Каролина ерошила мои волосы, а я рефлекторно прикрыл ее руку своей, вместо того чтобы стиснуть ее в объятиях и прижать к себе, точно влюбленный, каковым я перестал быть в тот день, когда Элен бросила меня. Вместо того чтобы категорически объявить ей, что она перестала вызывать во мне желание, я подумал, что если мы пойдем в спальню и займемся любовью, то это поможет мне ненадолго забыть о том, что я никогда больше не буду по-настоящему желать что бы то ни было. Но чтобы в очередной раз не втянуться во все эти дурацкие привычки, я предпочел отнять свою руку, уклониться от ее ласк, высвободить голову и таким же спокойным и повелительным тоном, каким накануне говорил с продавцом в книжном магазине, заявил ей, что будет лучше, если мы расстанемся. Что состояние, в котором я буду находиться отныне до самой смерти, несовместимо с жизнью вдвоем.

— Э-э-э, ты уверен? — Каролина была застигнута врасплох, но я почувствовал, что она задета, ощутил, как у нее на полную мощность заработали мозги, пытаясь оценить все за и против маленькой бомбы, брошенной мною в ее привычную жизнь. — А как с моими вещами, что мне теперь с ними делать? — добавила она через несколько секунд растерянности, когда я, развернувшись, уже направлялся к ванной комнате. Вместо любви хороший душ — вот что мне надо.
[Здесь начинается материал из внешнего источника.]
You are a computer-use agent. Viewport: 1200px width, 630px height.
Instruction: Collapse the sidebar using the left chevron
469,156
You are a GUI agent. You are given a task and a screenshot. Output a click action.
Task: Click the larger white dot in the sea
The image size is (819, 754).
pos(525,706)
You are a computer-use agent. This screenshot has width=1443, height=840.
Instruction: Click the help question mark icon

Все привычные ориентиры впечатались в одну заледеневшую непрерывность асфальта и бетона: объявление «Открыто с 9.30. Спасибо», каждое утро вывешиваемое торговцами на металлическом занавесе лавки органических продуктов, мигающий крест аптеки на углу, большой логотип семейных яслей «Садок для детворы» в виде бонбоньерки, волны аромата свежего хлеба и чистоты, поднимающиеся из вентиляционных решеток булочной. Даже застекленный холл, мебель светлого дерева и фикусы в горшках больше не оказывали своего успокаивающего воздействия. Заметив меня возле своей стойки, Нора приняла глубоко удрученный вид и, прикрыв ладонью микрофон переговорного устройства, прошептала:

— Мне сообщили, искренне сочувствую, — и смущенно знаком дала понять, что, к сожалению, выбора нет: ей надо ответить на звонок клиента, работа есть работа.
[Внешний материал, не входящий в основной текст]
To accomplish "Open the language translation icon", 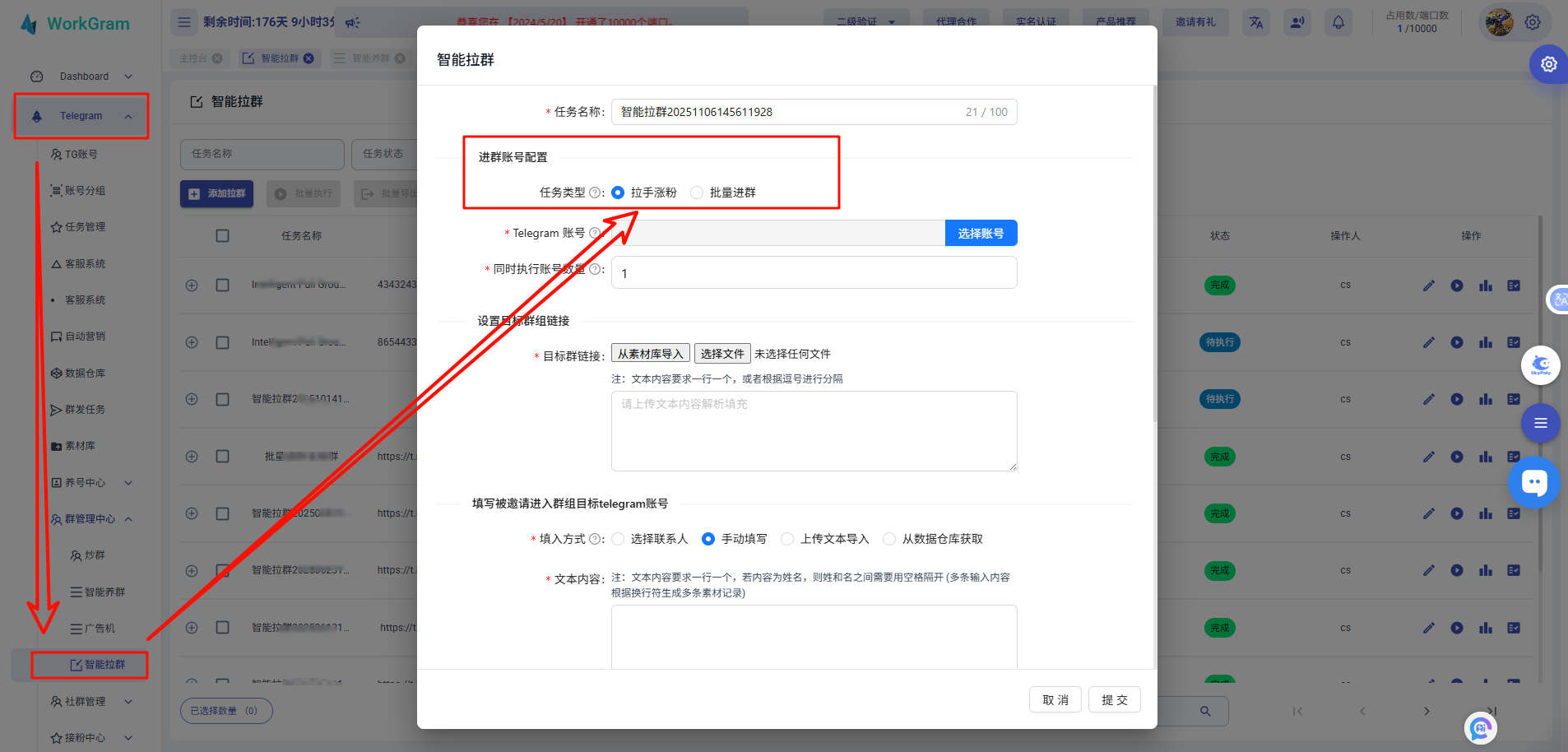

Я с пониманием кивнул: «Спасибо, Нора» — и продолжил свой путь к лифту. На четвертом этаже возле кофейного автомата ржали Рикер и Тузэ. Увидев меня, они замерли на полуслове, с повисшими в невесомости в их пальцах пластиковыми стаканчиками, и молча уставились на меня, точно застуканные на хулиганстве мальчишки. Чтобы привести их в чувство, я знаком дал им понять что-то вроде: «Не беспокойтесь, парни, продолжайте веселиться, все нормально» — и вошел в свой кабинет.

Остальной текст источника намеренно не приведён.